--- Action item ---
Print each record below character for character.
═══ Data to examine ═══
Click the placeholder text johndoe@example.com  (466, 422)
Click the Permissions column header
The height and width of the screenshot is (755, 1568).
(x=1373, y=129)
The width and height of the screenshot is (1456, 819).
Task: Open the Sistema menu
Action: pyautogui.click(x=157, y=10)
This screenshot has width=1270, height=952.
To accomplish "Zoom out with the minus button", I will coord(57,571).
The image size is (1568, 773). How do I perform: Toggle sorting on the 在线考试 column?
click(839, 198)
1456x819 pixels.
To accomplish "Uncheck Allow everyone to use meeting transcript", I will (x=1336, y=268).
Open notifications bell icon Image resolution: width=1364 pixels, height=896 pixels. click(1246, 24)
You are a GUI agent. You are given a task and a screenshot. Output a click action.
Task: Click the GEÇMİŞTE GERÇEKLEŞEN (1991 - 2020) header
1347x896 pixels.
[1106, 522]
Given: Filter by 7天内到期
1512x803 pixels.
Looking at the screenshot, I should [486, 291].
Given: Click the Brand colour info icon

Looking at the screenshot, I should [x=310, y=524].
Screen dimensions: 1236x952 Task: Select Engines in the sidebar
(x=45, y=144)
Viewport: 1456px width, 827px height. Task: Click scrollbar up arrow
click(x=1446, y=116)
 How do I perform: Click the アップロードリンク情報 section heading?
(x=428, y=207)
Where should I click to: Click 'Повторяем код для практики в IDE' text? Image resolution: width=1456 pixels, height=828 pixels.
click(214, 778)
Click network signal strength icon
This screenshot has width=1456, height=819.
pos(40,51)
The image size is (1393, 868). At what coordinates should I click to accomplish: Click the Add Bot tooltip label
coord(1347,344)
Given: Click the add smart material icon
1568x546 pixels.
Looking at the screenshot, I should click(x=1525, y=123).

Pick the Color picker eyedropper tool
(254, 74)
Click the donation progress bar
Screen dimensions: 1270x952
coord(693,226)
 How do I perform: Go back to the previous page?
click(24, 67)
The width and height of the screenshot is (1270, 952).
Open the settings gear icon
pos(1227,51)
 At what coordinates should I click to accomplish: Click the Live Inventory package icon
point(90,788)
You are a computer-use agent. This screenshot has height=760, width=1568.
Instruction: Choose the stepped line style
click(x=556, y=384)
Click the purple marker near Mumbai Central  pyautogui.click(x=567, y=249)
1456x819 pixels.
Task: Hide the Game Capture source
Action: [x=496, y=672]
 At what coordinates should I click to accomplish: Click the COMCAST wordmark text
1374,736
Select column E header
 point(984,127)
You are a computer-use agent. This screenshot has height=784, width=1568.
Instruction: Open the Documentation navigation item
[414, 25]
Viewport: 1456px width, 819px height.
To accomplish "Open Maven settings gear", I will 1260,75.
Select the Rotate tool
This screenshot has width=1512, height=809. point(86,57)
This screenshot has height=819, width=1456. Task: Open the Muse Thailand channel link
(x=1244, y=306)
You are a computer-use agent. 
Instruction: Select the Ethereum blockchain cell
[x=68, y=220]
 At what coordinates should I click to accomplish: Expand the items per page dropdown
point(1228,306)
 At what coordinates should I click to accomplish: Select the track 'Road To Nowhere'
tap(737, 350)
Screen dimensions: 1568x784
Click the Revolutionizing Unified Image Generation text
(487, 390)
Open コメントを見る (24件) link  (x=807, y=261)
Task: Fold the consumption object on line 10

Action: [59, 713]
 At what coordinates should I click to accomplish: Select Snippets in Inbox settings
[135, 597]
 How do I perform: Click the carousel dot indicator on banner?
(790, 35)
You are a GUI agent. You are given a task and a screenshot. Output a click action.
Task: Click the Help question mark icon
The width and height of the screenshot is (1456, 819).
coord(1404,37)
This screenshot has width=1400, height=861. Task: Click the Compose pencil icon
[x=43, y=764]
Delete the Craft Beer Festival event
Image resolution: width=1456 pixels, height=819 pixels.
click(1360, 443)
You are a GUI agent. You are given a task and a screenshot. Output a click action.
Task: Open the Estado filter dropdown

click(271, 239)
═══
--- Output for this exercise ---
Click the placeholder text johndoe@example.com  (466, 422)
Click the Permissions column header
The height and width of the screenshot is (755, 1568).
(x=1373, y=129)
The width and height of the screenshot is (1456, 819).
Task: Open the Sistema menu
Action: pyautogui.click(x=157, y=10)
This screenshot has width=1270, height=952.
To accomplish "Zoom out with the minus button", I will coord(57,571).
The image size is (1568, 773). How do I perform: Toggle sorting on the 在线考试 column?
click(839, 198)
1456x819 pixels.
To accomplish "Uncheck Allow everyone to use meeting transcript", I will (x=1336, y=268).
Open notifications bell icon Image resolution: width=1364 pixels, height=896 pixels. click(1246, 24)
You are a GUI agent. You are given a task and a screenshot. Output a click action.
Task: Click the GEÇMİŞTE GERÇEKLEŞEN (1991 - 2020) header
1347x896 pixels.
[1106, 522]
Given: Filter by 7天内到期
1512x803 pixels.
Looking at the screenshot, I should [486, 291].
Given: Click the Brand colour info icon

Looking at the screenshot, I should [x=310, y=524].
Screen dimensions: 1236x952 Task: Select Engines in the sidebar
(x=45, y=144)
Viewport: 1456px width, 827px height. Task: Click scrollbar up arrow
click(x=1446, y=116)
 How do I perform: Click the アップロードリンク情報 section heading?
(x=428, y=207)
Where should I click to: Click 'Повторяем код для практики в IDE' text? Image resolution: width=1456 pixels, height=828 pixels.
click(214, 778)
Click network signal strength icon
This screenshot has width=1456, height=819.
pos(40,51)
The image size is (1393, 868). At what coordinates should I click to accomplish: Click the Add Bot tooltip label
coord(1347,344)
Given: Click the add smart material icon
1568x546 pixels.
Looking at the screenshot, I should click(x=1525, y=123).

Pick the Color picker eyedropper tool
(254, 74)
Click the donation progress bar
Screen dimensions: 1270x952
coord(693,226)
 How do I perform: Go back to the previous page?
click(24, 67)
The width and height of the screenshot is (1270, 952).
Open the settings gear icon
pos(1227,51)
 At what coordinates should I click to accomplish: Click the Live Inventory package icon
point(90,788)
You are a computer-use agent. This screenshot has height=760, width=1568.
Instruction: Choose the stepped line style
click(x=556, y=384)
Click the purple marker near Mumbai Central  pyautogui.click(x=567, y=249)
1456x819 pixels.
Task: Hide the Game Capture source
Action: [x=496, y=672]
 At what coordinates should I click to accomplish: Click the COMCAST wordmark text
1374,736
Select column E header
 point(984,127)
You are a computer-use agent. This screenshot has height=784, width=1568.
Instruction: Open the Documentation navigation item
[414, 25]
Viewport: 1456px width, 819px height.
To accomplish "Open Maven settings gear", I will 1260,75.
Select the Rotate tool
This screenshot has width=1512, height=809. point(86,57)
This screenshot has height=819, width=1456. Task: Open the Muse Thailand channel link
(x=1244, y=306)
You are a computer-use agent. 
Instruction: Select the Ethereum blockchain cell
[x=68, y=220]
 At what coordinates should I click to accomplish: Expand the items per page dropdown
point(1228,306)
 At what coordinates should I click to accomplish: Select the track 'Road To Nowhere'
tap(737, 350)
Screen dimensions: 1568x784
Click the Revolutionizing Unified Image Generation text
(487, 390)
Open コメントを見る (24件) link  (x=807, y=261)
Task: Fold the consumption object on line 10

Action: [59, 713]
 At what coordinates should I click to accomplish: Select Snippets in Inbox settings
[135, 597]
 How do I perform: Click the carousel dot indicator on banner?
(790, 35)
You are a GUI agent. You are given a task and a screenshot. Output a click action.
Task: Click the Help question mark icon
The width and height of the screenshot is (1456, 819).
coord(1404,37)
This screenshot has width=1400, height=861. Task: Click the Compose pencil icon
[x=43, y=764]
Delete the Craft Beer Festival event
Image resolution: width=1456 pixels, height=819 pixels.
click(1360, 443)
You are a GUI agent. You are given a task and a screenshot. Output a click action.
Task: Open the Estado filter dropdown

click(271, 239)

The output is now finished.